Hunt zombie VMs and control virtualization sprawl

VM tagging is an effective tactic for discovering and eliminating zombie VMs. Cut useless VMs, redundant data and confusing configurations to enable efficient resource consumption and limit VM sprawl.

Data centers generally aren't reminiscent of post-apocalyptic wastelands, but the two have at least one thing in common: zombies.

Zombie VMs are abandoned virtual machines that can devour a data center's resources. However, with VM tags and usage monitoring, IT staff can hunt zombies and control virtualization sprawl.

zombie VMs, zombie data and zombie infrastructure components all consume resources or cause confusion without offering anything in return.

Despite their relative abstractness, VMs and virtual resources aren't free. Software-defined technology still requires resources, even for abandoned data. IT budgets are tight and businesses can't afford waste.

Eliminate current zombie VMs by studying usage, and then establish a VM tagging policy to ensure annual inspections can keep the data center free from virtualization sprawl.

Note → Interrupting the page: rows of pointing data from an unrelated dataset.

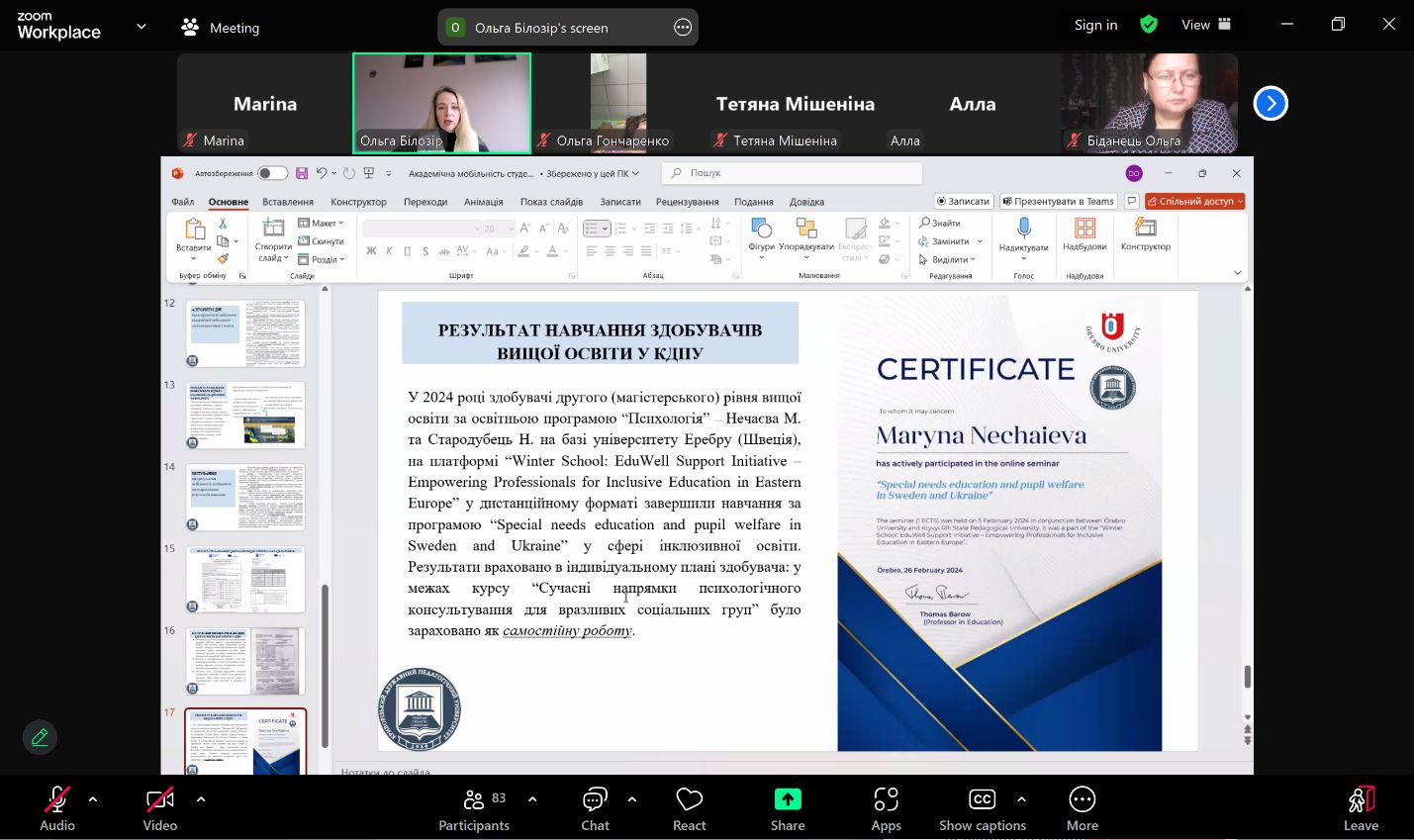Expand the audio settings arrow
1414x840 pixels.
click(x=93, y=798)
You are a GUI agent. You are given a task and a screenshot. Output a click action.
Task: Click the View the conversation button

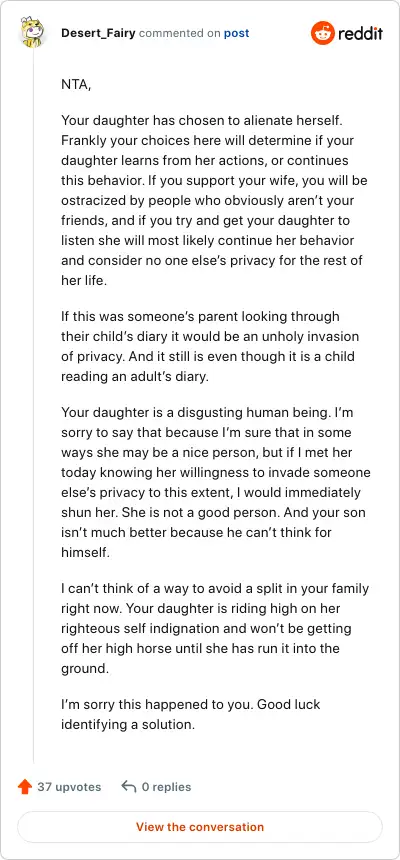(200, 827)
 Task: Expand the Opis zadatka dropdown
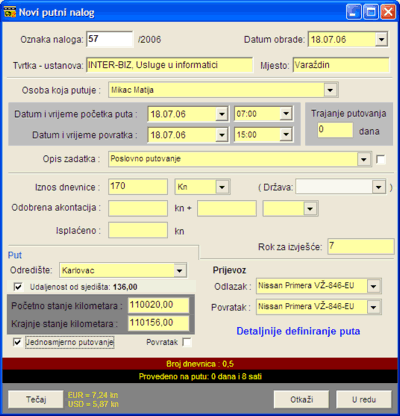(x=363, y=159)

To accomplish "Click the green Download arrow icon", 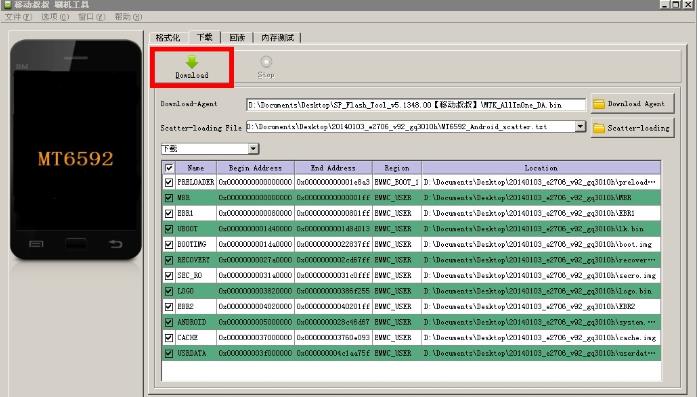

Hunt zombie VMs with VM tags

Zombie VMs tend to be a result of human error and forgetfulness. In a modern deployment, automation rapidly creates VMs in response to changing IT and business needs, and it's easy to lose track of them. The challenge is to find abandoned VMs, especially when hunting in a large infrastructure.

How to find zombie VMs

Implementing VM tags upfront can make finding them easier later on. IT administrators can use VM tags to apply notes to each VM after its creation. These tags then enable IT admins to identify the purpose of each VM. Admins can then search for these tags and quickly find possible zombies.

This method is ideal, but it requires work ahead of time. If the zombies are already inside the data center, IT staff will need to look for other evidence to find and eliminate them.

Unusual usage might signal an infestation

Usage provides other signs of zombie VMs and virtualization sprawl. CPU, memory and networking can signal the presence of zombie VMs. If the IT staff finds VMs that consume no resources, it should mark them for further investigation.

Don't delete or disconnect the VMs right away; not all workloads are in use every day. Backup active directory controllers, domain name system servers and licensing servers are all common critical servers that can appear to be doing nothing. Make a list of the servers to examine after an initial survey.

Look for a few key tells. A range of server names could indicate a deployed group that never sees use. Unpatched services could indicate abandonment. Look at server logs to see when someone last logged in or accessed the server remotely.

If all signs indicate an abandoned server, ask other users who might know about it. If no one responds, test it. Always start small and disconnect it from the network for days or even weeks to see if anyone complains. If no one notices its absence, shut it down, move it to disk and wait.

Combatting virtualization sprawl is a time-consuming process that requires patience between steps. Don't risk the destruction of any critical data.

Undead data and infrastructure

Zombie data is dead, purposeless data that still takes up space in the infrastructure. Unlike the plentiful space in physical infrastructure, overconsumption can lead to scarcity in a shared virtual space.

Duplicate data is a primary culprit, but patches, ISO files and updates can all live on as dead data after application to virtual servers. For example, a database administrator might have downloaded a 2 GB patch file on the database server and left it on the desktop or in the recycle bin after using it.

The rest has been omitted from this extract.